* INSTRUCTIONS FOR THE TASK:
Go through the entries below and count the lines where "computer" occurs. Give nothing but that number.

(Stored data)
===

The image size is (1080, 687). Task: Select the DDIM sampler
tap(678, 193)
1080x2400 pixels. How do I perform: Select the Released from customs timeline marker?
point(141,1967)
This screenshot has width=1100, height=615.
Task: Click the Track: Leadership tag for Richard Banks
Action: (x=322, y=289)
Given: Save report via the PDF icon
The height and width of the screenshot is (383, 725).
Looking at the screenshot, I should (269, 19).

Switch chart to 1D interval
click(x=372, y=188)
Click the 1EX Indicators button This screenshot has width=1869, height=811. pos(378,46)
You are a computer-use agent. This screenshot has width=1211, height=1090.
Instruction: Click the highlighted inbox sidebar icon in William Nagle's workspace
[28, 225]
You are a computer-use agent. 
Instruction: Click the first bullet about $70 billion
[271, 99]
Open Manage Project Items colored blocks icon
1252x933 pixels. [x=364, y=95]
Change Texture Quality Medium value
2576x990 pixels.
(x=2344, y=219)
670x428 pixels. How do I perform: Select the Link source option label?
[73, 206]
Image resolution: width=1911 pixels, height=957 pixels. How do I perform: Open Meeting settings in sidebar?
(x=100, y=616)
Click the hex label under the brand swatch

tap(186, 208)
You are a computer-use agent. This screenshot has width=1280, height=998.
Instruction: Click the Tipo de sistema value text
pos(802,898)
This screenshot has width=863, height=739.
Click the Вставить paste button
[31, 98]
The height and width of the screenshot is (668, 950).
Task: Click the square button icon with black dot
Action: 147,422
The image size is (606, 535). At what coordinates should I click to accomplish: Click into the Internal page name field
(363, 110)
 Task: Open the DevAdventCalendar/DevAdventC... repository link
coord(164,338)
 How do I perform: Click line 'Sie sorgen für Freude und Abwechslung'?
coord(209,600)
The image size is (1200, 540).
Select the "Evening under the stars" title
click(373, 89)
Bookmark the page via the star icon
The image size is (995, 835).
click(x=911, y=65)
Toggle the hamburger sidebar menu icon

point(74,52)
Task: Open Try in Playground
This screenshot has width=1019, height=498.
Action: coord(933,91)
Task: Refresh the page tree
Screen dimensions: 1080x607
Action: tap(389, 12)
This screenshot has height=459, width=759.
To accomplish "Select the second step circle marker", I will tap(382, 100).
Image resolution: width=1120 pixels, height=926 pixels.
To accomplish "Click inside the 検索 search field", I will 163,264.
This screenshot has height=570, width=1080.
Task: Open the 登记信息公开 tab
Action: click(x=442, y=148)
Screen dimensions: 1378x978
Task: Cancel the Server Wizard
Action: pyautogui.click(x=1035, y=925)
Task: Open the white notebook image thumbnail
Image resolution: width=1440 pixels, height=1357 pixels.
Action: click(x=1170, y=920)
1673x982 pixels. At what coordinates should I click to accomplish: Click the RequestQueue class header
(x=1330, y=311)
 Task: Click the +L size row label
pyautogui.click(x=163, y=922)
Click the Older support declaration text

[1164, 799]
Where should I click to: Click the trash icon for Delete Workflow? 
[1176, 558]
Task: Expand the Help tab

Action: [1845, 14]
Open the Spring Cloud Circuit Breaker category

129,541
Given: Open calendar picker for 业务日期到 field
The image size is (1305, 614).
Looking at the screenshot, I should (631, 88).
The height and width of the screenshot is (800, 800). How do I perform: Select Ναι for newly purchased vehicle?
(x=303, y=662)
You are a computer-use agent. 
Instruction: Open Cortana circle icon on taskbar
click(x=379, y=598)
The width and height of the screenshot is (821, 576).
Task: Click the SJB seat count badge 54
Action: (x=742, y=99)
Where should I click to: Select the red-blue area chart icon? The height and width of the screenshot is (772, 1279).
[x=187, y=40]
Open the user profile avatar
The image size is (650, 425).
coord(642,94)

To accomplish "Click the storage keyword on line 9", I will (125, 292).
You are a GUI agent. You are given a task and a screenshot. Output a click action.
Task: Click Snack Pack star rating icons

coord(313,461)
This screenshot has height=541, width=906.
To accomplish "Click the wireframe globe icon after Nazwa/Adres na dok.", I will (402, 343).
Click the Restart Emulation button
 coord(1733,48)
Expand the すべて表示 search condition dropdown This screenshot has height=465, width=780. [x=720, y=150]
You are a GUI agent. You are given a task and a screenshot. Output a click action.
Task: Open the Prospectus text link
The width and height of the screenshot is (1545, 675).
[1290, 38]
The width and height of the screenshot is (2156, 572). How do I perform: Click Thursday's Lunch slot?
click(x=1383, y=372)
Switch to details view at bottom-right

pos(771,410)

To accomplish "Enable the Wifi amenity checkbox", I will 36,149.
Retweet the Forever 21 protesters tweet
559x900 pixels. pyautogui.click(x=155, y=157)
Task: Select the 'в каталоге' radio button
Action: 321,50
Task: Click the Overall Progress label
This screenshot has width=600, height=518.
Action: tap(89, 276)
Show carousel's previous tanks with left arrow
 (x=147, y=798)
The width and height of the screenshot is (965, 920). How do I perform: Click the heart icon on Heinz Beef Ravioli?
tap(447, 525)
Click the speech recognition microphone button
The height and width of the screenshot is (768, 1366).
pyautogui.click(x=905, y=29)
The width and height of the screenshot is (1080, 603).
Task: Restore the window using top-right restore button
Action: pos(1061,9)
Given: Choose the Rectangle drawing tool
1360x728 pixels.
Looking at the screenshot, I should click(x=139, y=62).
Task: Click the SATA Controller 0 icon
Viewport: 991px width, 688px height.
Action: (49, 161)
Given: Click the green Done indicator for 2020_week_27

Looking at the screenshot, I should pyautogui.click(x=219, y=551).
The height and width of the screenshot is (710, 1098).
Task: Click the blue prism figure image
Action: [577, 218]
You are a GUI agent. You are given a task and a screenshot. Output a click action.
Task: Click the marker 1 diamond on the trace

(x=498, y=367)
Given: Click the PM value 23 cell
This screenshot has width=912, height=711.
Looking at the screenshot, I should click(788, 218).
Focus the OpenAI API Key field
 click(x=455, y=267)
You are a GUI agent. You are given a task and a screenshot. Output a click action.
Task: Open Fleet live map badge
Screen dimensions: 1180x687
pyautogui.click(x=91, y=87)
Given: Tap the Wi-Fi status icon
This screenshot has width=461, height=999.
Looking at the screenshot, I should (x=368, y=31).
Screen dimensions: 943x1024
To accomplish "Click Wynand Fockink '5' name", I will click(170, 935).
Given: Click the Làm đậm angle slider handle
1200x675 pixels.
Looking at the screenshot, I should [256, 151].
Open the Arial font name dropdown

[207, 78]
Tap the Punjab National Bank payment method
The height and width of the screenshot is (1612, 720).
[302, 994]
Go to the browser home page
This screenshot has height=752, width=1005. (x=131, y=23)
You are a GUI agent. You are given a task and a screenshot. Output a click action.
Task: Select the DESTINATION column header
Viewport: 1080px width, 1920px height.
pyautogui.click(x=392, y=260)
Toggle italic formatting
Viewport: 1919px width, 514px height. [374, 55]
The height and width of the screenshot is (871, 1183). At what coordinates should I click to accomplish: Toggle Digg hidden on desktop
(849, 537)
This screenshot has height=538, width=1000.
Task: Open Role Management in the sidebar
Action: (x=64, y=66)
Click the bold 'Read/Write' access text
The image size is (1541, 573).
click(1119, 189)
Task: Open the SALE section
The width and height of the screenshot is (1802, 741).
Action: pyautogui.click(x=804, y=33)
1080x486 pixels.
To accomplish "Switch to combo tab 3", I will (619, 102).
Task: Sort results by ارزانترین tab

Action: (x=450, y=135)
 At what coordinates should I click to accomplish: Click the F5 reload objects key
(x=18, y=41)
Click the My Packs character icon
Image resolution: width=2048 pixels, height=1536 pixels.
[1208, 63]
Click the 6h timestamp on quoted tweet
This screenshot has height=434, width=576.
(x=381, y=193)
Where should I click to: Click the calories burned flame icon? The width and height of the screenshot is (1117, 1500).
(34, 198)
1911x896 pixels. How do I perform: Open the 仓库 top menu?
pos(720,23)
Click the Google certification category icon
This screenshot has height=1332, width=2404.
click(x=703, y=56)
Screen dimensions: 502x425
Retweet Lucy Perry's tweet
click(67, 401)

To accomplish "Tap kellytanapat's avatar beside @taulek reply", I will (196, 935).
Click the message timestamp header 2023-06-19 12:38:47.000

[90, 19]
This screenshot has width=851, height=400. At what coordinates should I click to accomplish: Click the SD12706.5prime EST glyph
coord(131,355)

===

* RESULT OF THE TASK:
4